> [PROMPT] Repeat the lines below exactly as written, please, from the line with "T-shirts (198, 101)" to the line with "Explore All Items (124, 101)", both lines included, and no others.

> [EXERCISE INPUT]
+ + +
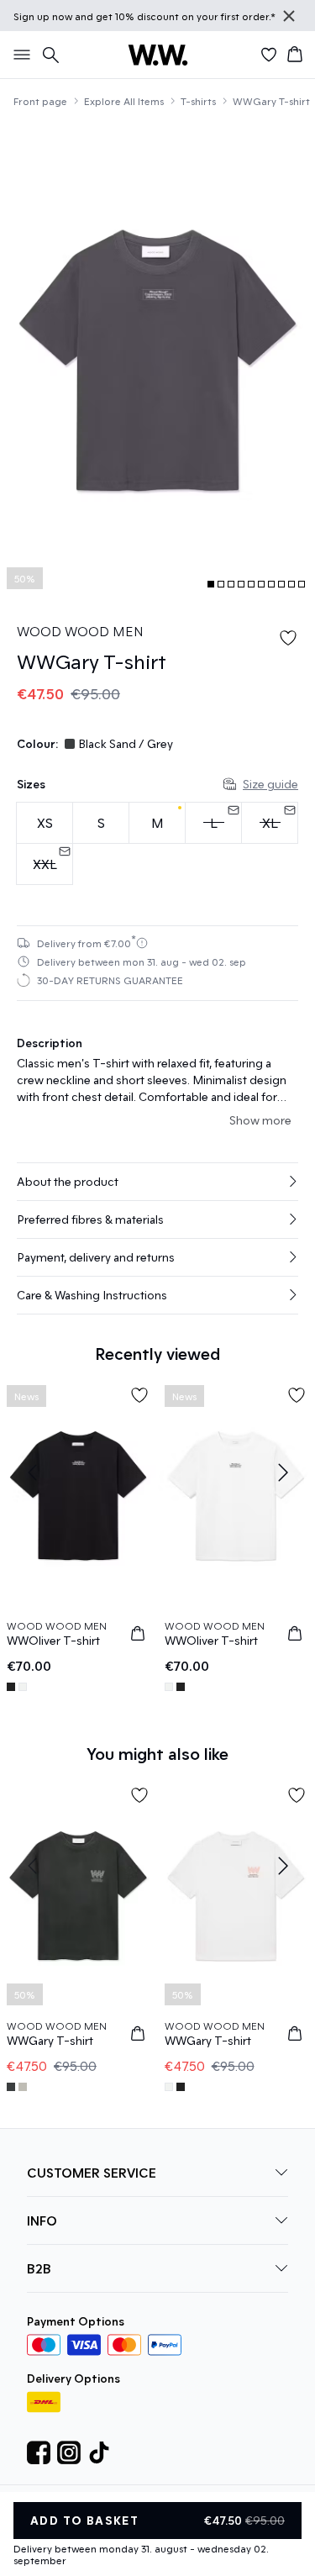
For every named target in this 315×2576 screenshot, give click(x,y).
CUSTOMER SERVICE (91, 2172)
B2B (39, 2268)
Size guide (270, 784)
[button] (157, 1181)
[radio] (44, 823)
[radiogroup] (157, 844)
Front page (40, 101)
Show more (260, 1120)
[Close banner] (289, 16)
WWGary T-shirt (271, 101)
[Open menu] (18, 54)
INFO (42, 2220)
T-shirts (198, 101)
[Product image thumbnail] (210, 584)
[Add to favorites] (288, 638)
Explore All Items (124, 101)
+ + +
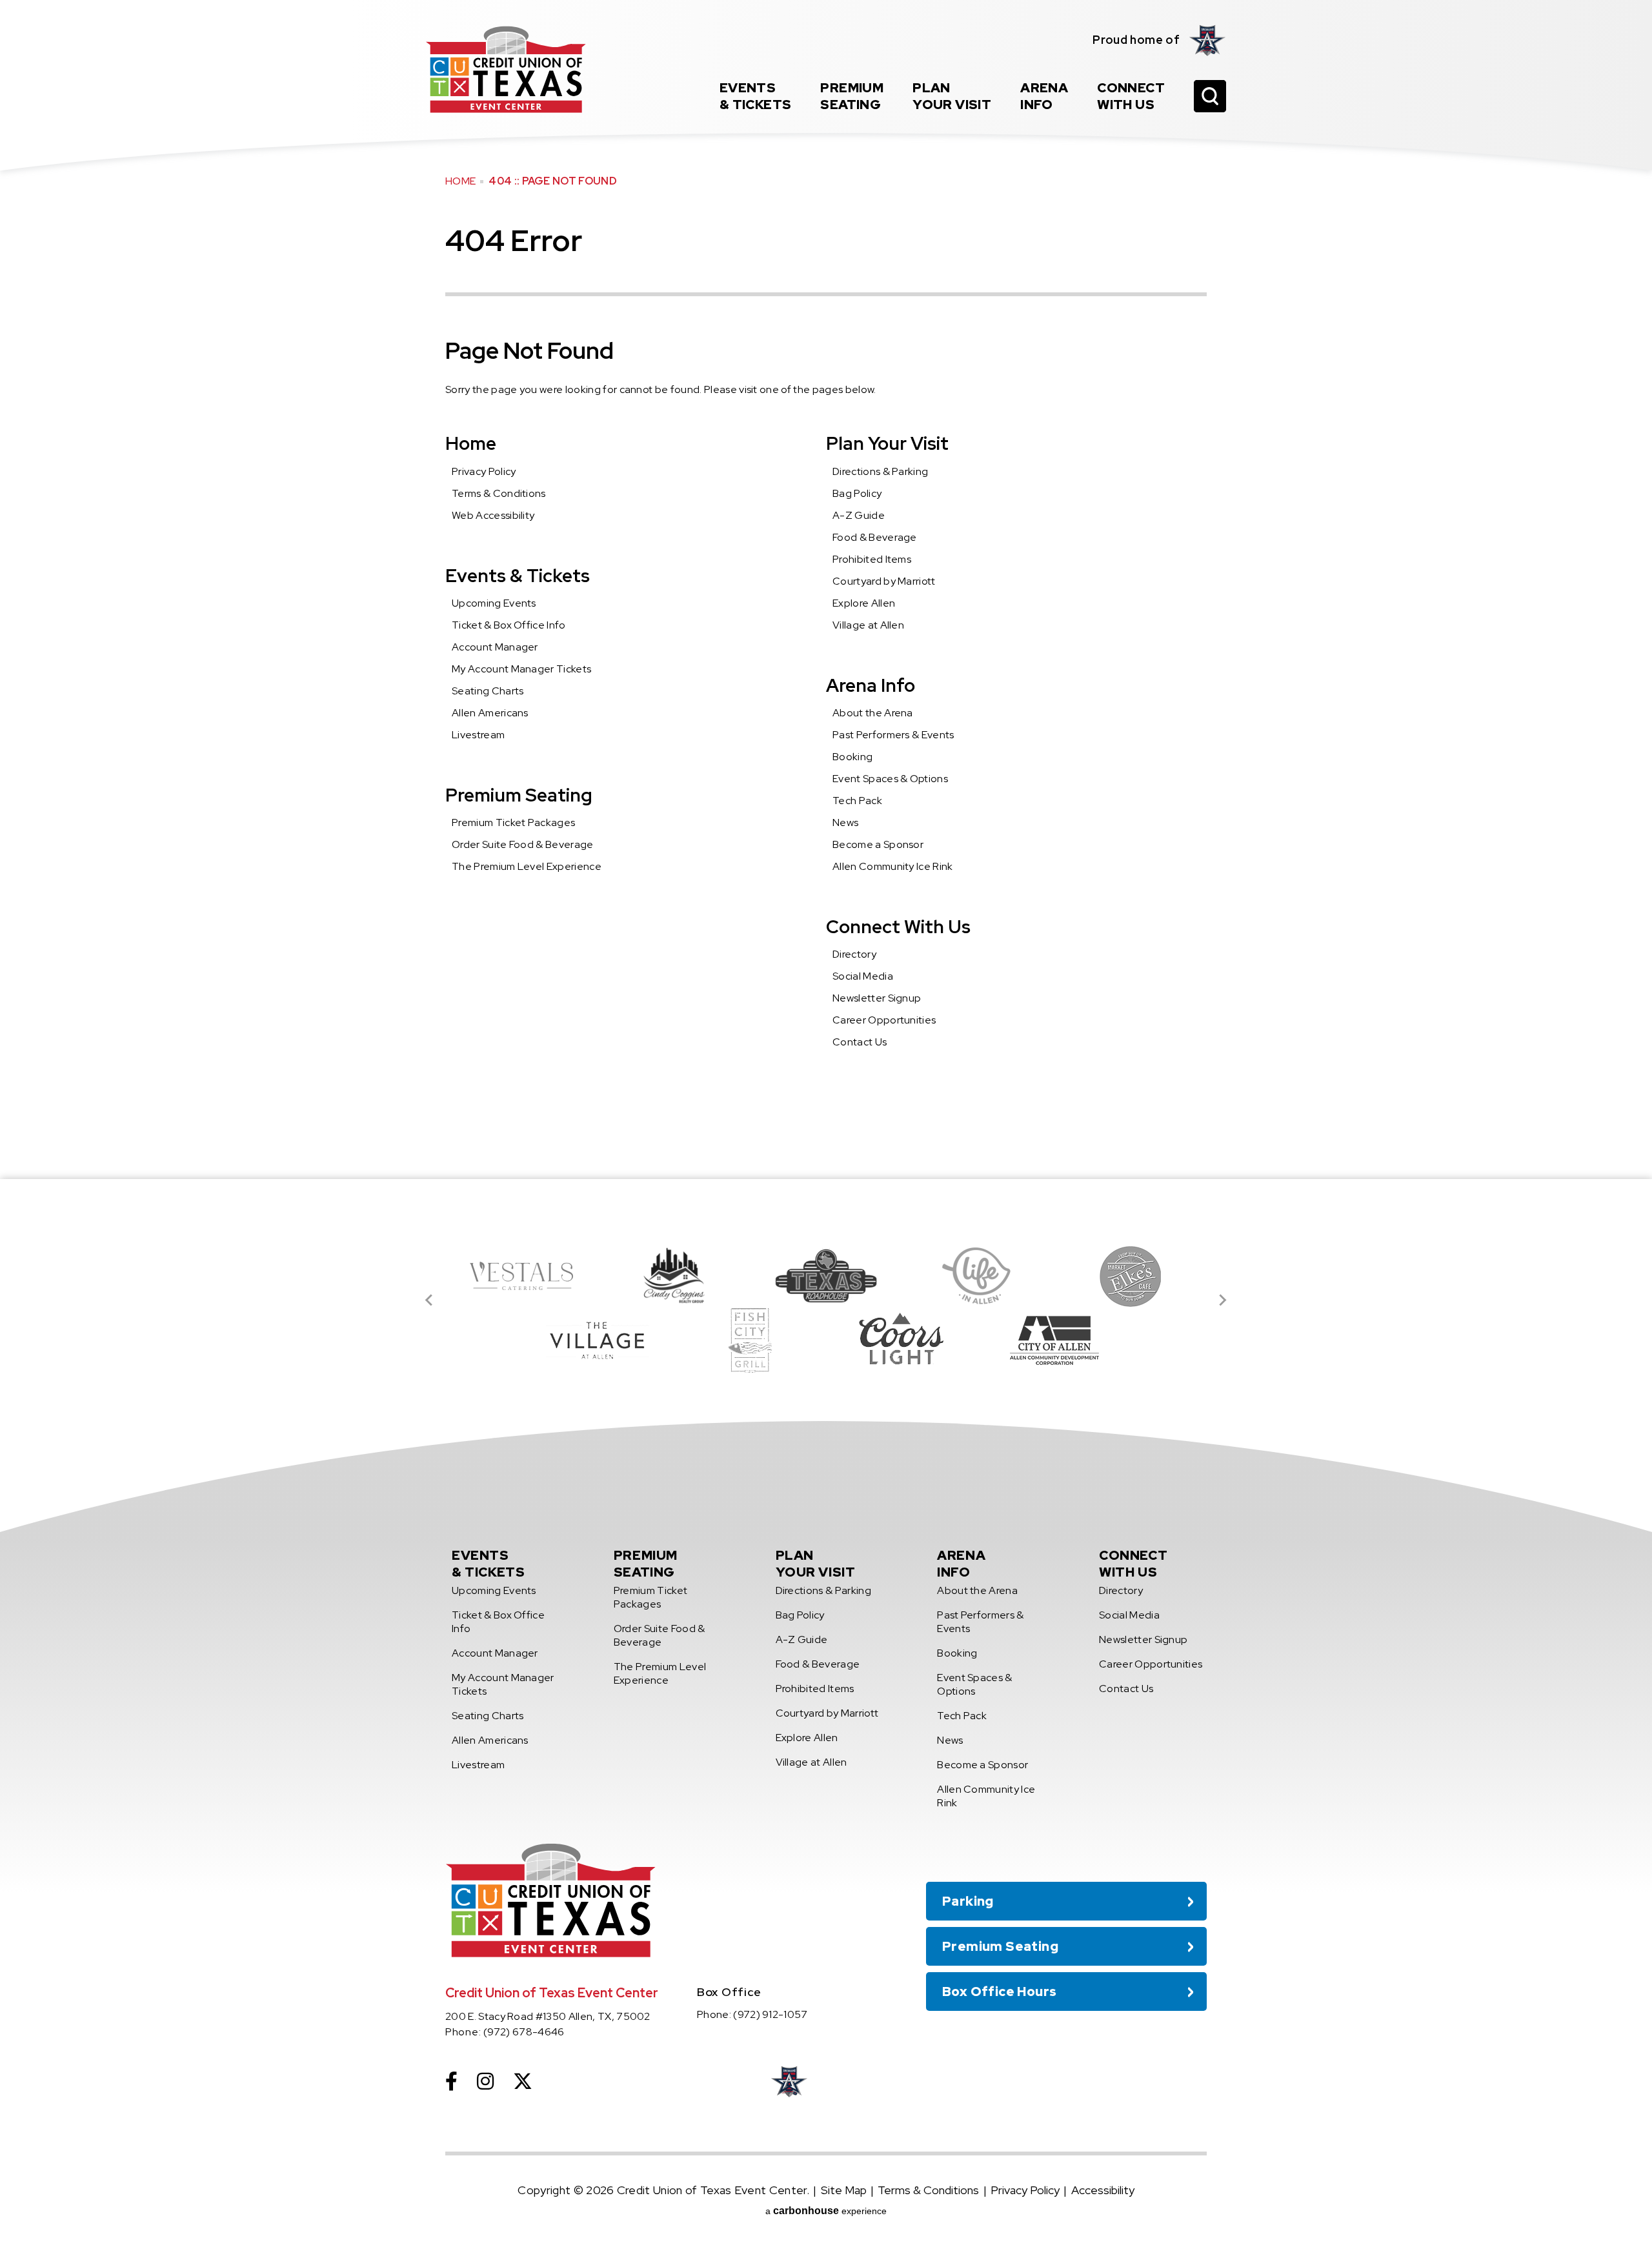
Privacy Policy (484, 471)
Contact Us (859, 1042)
+ + +
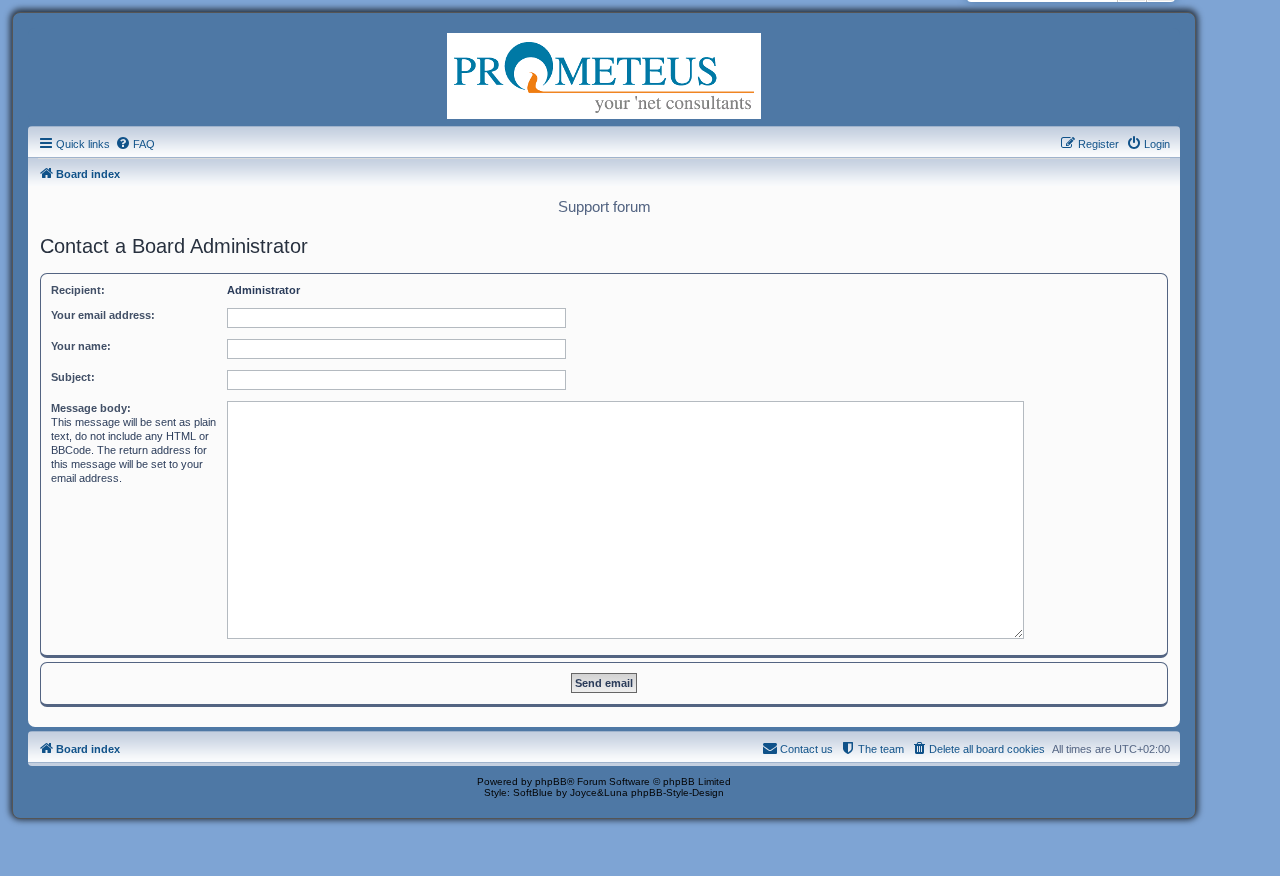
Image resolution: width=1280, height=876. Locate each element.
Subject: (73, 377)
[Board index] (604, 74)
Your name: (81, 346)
+ + +
> [RESULT OF THE EXERCISE]
T-shirts (198, 101)
[Product image thumbnail] (210, 584)
[Add to favorites] (288, 638)
Explore All Items (124, 101)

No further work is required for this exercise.